WHAT YOU WILL DO:
Output exactly the lines from the one containing "Instruction: Click the" through the final line of the entries below, both included, and skip the pictures.

-----

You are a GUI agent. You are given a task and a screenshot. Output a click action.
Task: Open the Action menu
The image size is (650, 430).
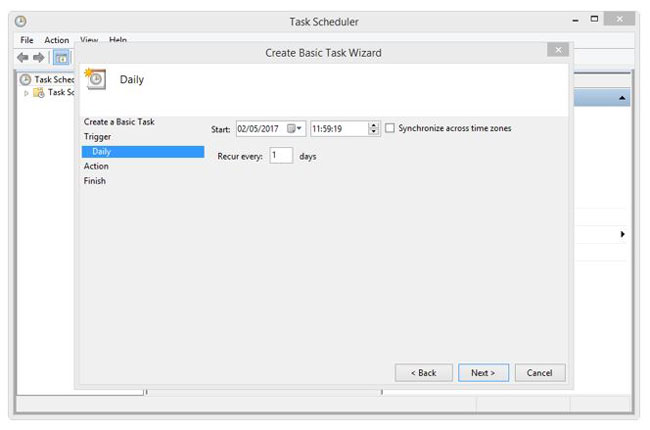pyautogui.click(x=56, y=40)
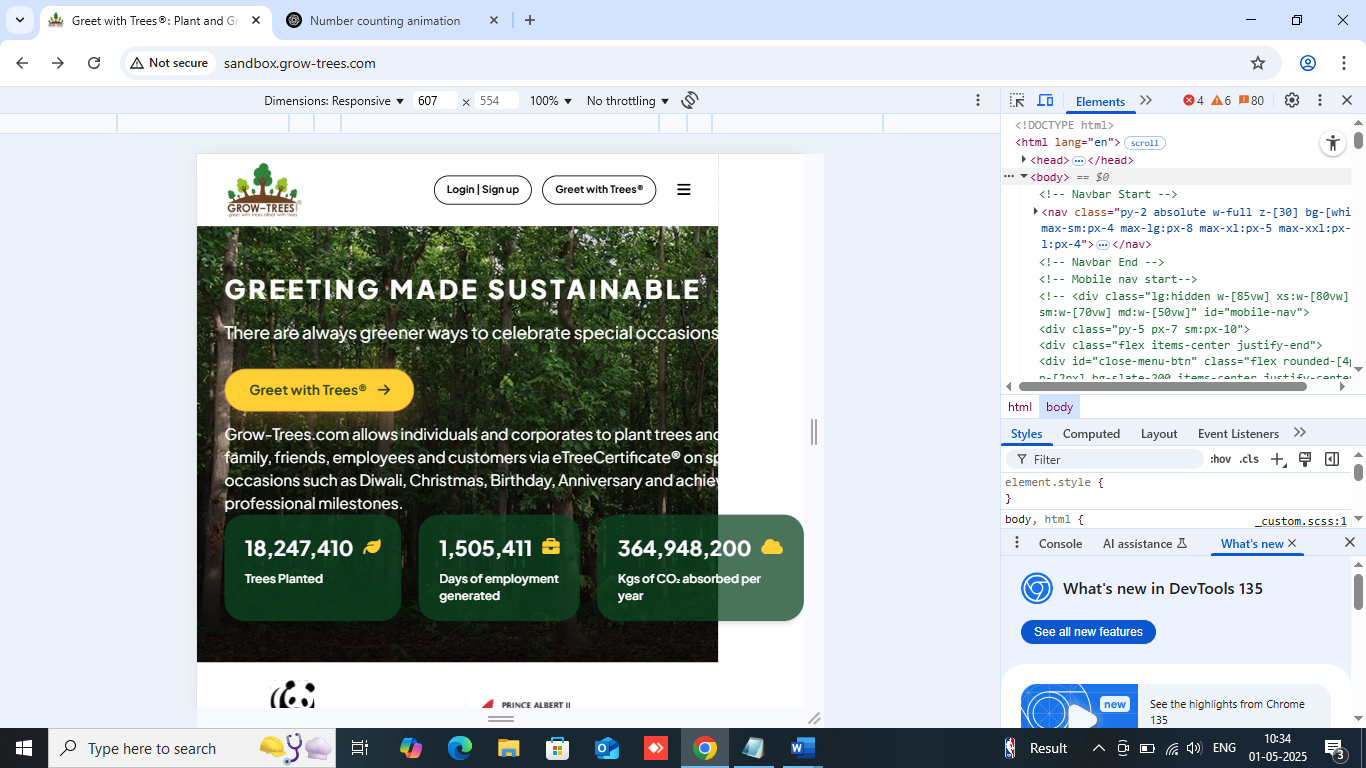Reload the page in Chrome
The image size is (1366, 768).
(94, 63)
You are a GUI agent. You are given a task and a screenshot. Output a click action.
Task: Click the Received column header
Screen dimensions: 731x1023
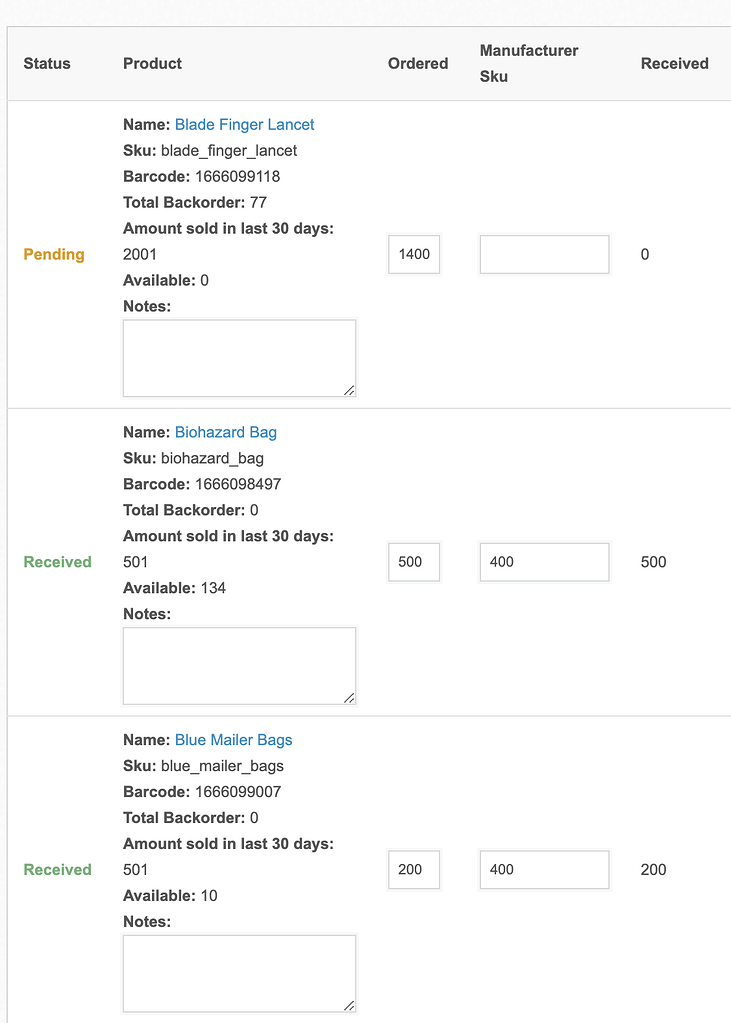[675, 63]
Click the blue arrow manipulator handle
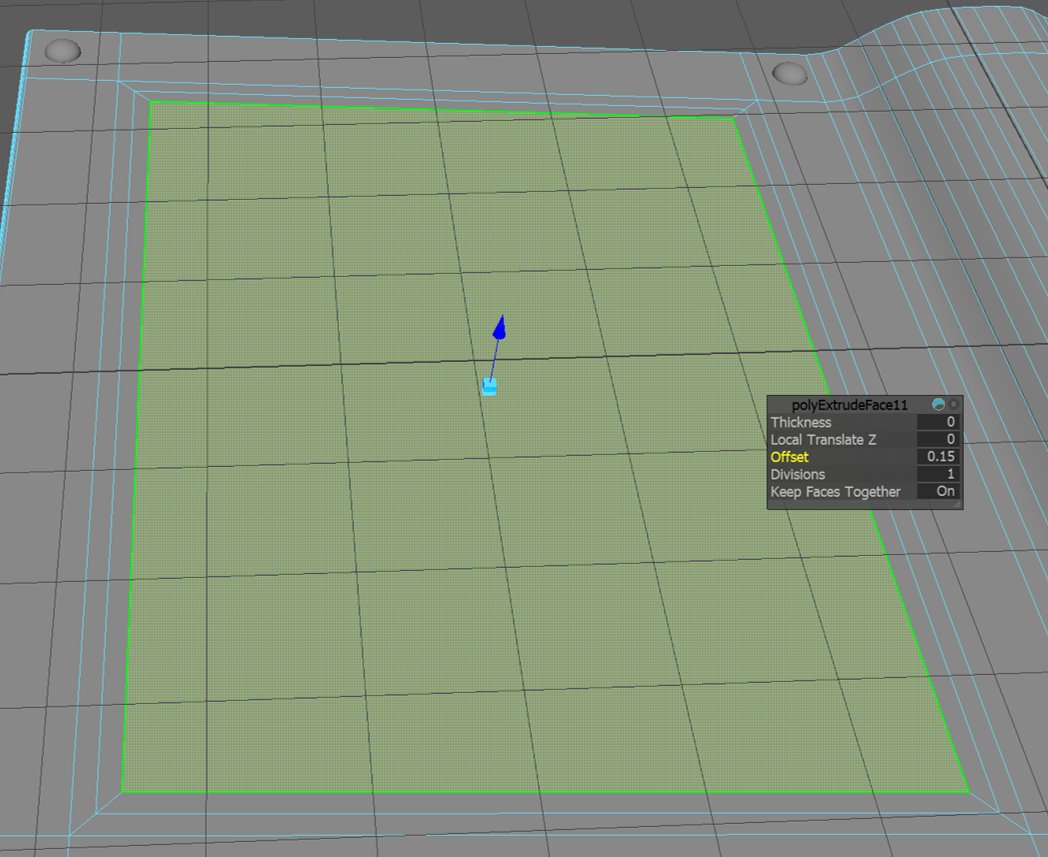The width and height of the screenshot is (1048, 857). click(x=500, y=328)
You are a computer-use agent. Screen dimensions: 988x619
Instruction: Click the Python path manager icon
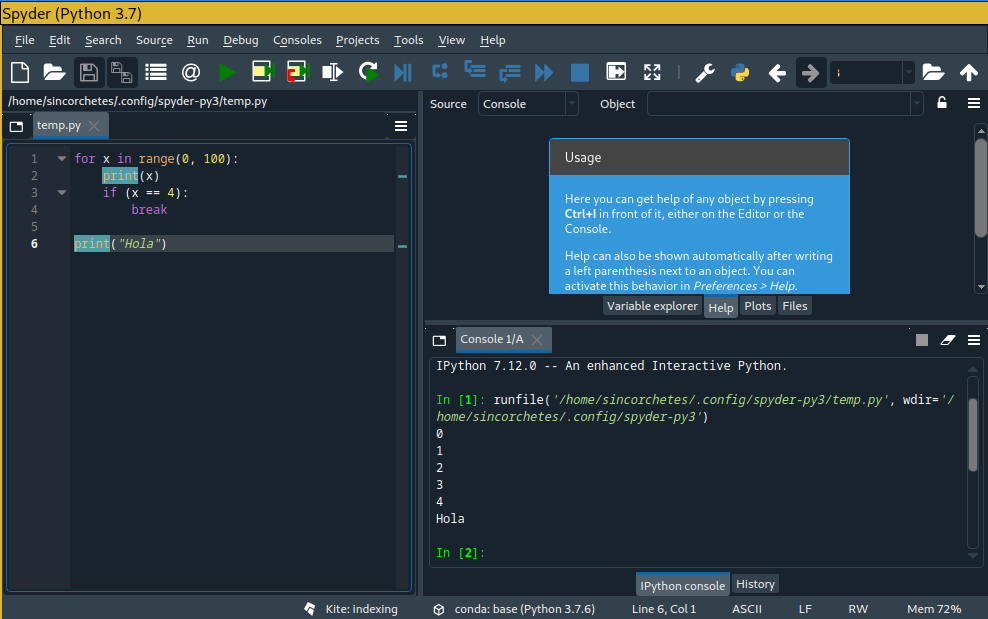tap(740, 72)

-----

WRITTEN RESPONSE:
Instruction: Click the Python path manager icon
tap(740, 72)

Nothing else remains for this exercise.